┌─ Übungsdaten

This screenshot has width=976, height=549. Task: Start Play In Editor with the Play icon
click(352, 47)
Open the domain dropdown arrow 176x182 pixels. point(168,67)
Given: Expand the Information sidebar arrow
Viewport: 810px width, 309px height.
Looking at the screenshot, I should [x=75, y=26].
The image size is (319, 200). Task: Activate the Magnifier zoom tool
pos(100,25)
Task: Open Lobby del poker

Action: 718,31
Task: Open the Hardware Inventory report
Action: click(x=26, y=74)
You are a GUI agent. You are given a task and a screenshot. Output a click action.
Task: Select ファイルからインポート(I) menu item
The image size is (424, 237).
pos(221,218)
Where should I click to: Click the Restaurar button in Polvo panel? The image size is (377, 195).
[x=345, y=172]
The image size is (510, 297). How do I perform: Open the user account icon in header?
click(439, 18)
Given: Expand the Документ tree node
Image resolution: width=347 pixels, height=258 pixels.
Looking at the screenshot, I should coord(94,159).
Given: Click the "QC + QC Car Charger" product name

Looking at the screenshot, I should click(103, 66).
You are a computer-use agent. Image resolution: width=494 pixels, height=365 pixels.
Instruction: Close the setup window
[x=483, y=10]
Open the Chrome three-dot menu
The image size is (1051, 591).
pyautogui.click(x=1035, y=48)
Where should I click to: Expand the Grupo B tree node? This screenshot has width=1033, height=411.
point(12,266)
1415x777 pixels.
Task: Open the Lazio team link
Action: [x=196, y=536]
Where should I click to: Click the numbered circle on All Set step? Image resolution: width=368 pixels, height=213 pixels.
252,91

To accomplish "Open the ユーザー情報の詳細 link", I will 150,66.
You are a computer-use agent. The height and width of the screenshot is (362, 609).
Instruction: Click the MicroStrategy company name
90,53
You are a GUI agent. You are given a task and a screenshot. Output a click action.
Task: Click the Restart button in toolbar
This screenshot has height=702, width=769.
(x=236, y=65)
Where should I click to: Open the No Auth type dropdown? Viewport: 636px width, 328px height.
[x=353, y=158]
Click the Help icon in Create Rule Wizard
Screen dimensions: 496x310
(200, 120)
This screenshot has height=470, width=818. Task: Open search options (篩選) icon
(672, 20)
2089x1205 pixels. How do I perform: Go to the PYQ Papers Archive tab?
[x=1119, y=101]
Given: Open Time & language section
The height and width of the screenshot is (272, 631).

└─

## Arbeitsanweisung
Schreiben Sie die obigen Daten um, indem Sie jedes „Where should I click to“ durch „Where do I need to click to“ ersetzen. Alles andere bleibt unverändert.

## Schriftliche Antwort
This screenshot has width=976, height=549. Task: Start Play In Editor with the Play icon
click(352, 47)
Open the domain dropdown arrow 176x182 pixels. point(168,67)
Given: Expand the Information sidebar arrow
Viewport: 810px width, 309px height.
Looking at the screenshot, I should [x=75, y=26].
The image size is (319, 200). Task: Activate the Magnifier zoom tool
pos(100,25)
Task: Open Lobby del poker

Action: 718,31
Task: Open the Hardware Inventory report
Action: click(x=26, y=74)
You are a GUI agent. You are given a task and a screenshot. Output a click action.
Task: Select ファイルからインポート(I) menu item
The image size is (424, 237).
pos(221,218)
Where do I need to click to: Click the Restaurar button in Polvo panel? The image size is (377, 195).
[x=345, y=172]
The image size is (510, 297). How do I perform: Open the user account icon in header?
click(439, 18)
Given: Expand the Документ tree node
Image resolution: width=347 pixels, height=258 pixels.
Looking at the screenshot, I should coord(94,159).
Given: Click the "QC + QC Car Charger" product name

Looking at the screenshot, I should click(103, 66).
You are a computer-use agent. Image resolution: width=494 pixels, height=365 pixels.
Instruction: Close the setup window
[x=483, y=10]
Open the Chrome three-dot menu
The image size is (1051, 591).
pyautogui.click(x=1035, y=48)
Where do I need to click to: Expand the Grupo B tree node? This screenshot has width=1033, height=411.
point(12,266)
1415x777 pixels.
Task: Open the Lazio team link
Action: [x=196, y=536]
Where do I need to click to: Click the numbered circle on All Set step? Image resolution: width=368 pixels, height=213 pixels.
252,91

To accomplish "Open the ユーザー情報の詳細 link", I will 150,66.
You are a computer-use agent. The height and width of the screenshot is (362, 609).
Instruction: Click the MicroStrategy company name
90,53
You are a GUI agent. You are given a task and a screenshot. Output a click action.
Task: Click the Restart button in toolbar
This screenshot has height=702, width=769.
(x=236, y=65)
Where do I need to click to: Open the No Auth type dropdown? Viewport: 636px width, 328px height.
[x=353, y=158]
Click the Help icon in Create Rule Wizard
Screen dimensions: 496x310
(200, 120)
This screenshot has height=470, width=818. Task: Open search options (篩選) icon
(672, 20)
2089x1205 pixels. How do I perform: Go to the PYQ Papers Archive tab?
[x=1119, y=101]
Given: Open Time & language section
The height and width of the screenshot is (272, 631).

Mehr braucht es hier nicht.